Kölnische Rundschau: zu Brexit-Verhandlungen (Korrektur)

Kleinbritannien – Raimund Neuß zu Brexit-Verhandlungen Eisen mag
hart sein, aber es lässt sich einschmelzen. Das müssen die Briten am Beispiel
der ehedem als neue Eiserne Lady gefeierten Theresa May lernen. Der Dame ist es
offensichtlich zu heiß geworden. Sie macht Anstalten, die Vorbedingungen der EU
für ein Brexit-Abkommen zu akzeptieren: 45 bis 55 Milliarden Pfund muss ihr Land
wohl bezahlen, nur um hernach schlechter dazustehen als jetzt. Über kurz oder
lang wird sie auch hinnehmen müssen, dass EU-Bürger in Großbritannien ihre
Rechte vor dem Europäischen Gerichtshof einklagen können. Und dass eine offene
Grenze in Irland Voraussetzung für jedes denkbare Handelsabkommen ist. Als
Belohnung winkt eine Übergangsregelung, deren Grundzüge Brüssel schon festgelegt
hat: Großbritannien hat EU-Standards zu akzeptieren, ohne sie künftig noch
beeinflussen zu können.

Großbritannien? Was da übrig bleiben wird, haben kluge Beobachter schon im
Sommer beschrieben: Kleinbritannien. Ein souveränes Imperium hatten die
Brexit-Propagandisten dem Stimmvolk versprochen und sich bei den
Größenverhältnissen übel verschätzt. Die EU ist mit oder ohne Briten ein
Machtblock, der auf Augenhöhe mit den USA und China spricht. London war in
diesem Block bisher einer der größten, der bestimmenden Partner. Jetzt steht ein
mittelprächtiger Drittstaat dieser immer noch achtmal so großen Union gegenüber.
Kleinbritannien eben.

Alle Versuche, die Solidargemeinschaft der EU zu sprengen, sind gescheitert. Für
jeden einzelnen der verbleibenden EU-Partner, selbst für Irland, ist die
Gemeinschaft mit den übrigen 26 politisch und wirtschaftlich wichtiger als die
Beziehung zu Theresa Mays bröckelndem Reich. Und bei allen Sorgen über
Brexit-Schäden auch für die restliche EU überwiegt das Interesse an der
Integrität des Binnenmarktes.

Was ist daraus zu lernen? Drei Punkte. Erstens: Das Bonmot vom Starken, der am
mächtigsten alleine sei, wurde ja schon vom Autor Friedrich Schiller nicht ernst
genommen und stimmt heute erst recht nicht.
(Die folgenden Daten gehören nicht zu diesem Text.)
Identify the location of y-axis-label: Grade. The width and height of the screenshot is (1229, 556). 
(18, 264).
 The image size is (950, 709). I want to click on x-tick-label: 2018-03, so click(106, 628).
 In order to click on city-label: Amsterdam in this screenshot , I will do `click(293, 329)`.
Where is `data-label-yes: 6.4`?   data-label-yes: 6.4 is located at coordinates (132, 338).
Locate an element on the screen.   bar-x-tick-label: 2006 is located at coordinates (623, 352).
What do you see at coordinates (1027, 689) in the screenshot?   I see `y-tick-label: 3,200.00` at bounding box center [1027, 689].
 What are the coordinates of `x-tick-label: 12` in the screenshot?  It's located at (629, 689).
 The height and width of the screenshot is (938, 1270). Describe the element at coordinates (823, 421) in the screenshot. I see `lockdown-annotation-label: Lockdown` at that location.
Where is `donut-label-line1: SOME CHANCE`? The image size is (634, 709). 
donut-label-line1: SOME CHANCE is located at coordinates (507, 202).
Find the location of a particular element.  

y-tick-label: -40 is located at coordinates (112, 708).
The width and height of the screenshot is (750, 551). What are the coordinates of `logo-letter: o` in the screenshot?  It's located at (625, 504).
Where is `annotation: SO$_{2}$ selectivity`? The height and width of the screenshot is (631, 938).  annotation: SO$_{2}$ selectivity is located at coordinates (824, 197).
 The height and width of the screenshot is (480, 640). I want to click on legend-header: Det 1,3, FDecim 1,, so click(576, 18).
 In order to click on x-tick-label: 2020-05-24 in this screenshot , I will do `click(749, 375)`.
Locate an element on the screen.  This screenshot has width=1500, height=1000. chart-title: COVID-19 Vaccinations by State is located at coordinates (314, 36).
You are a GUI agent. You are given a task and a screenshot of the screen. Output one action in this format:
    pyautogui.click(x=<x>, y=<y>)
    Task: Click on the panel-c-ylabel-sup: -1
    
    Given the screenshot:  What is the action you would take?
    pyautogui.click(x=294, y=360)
Internationaler Einfluss und
wirksame Interessenvertretung wachsen aus Kooperationen. Wer sich daraus
verabschiedet, wer gegenüber der EU einen Status wählt, der weniger wert ist als
selbst derjenige der Türkei, dessen Stärke schmilzt so schnell wie die eiserne
Rüstung der Brexit-Lady.

Zweitens: Es ist brandgefährlich, aus antieuropäischen Ressentiments
innenpolitisches Kapital schlagen zu wollen. Und drittens: Solcher Populismus
ist auch nicht demokratisch. Nach dem harten oder weichen Brexit wurde im
Referendum gar nicht gefragt. Allenfalls ein Drittel der Briten will den harten
Schnitt, aber nur dieses Drittel zählt noch. Dieser Radikalismus ist angeblich
der Volkswille, der anders als in einer Demokratie üblich keine Revision
zulässt. So werden eine ganze Volkswirtschaft und die fragile Verständigung in
Nordirland ruiniert. Fahr dahin, Kleinbritannien.

Achtung: Im ersten Absatz wurde „Millionen“ zu „Milliarden“ korrigiert.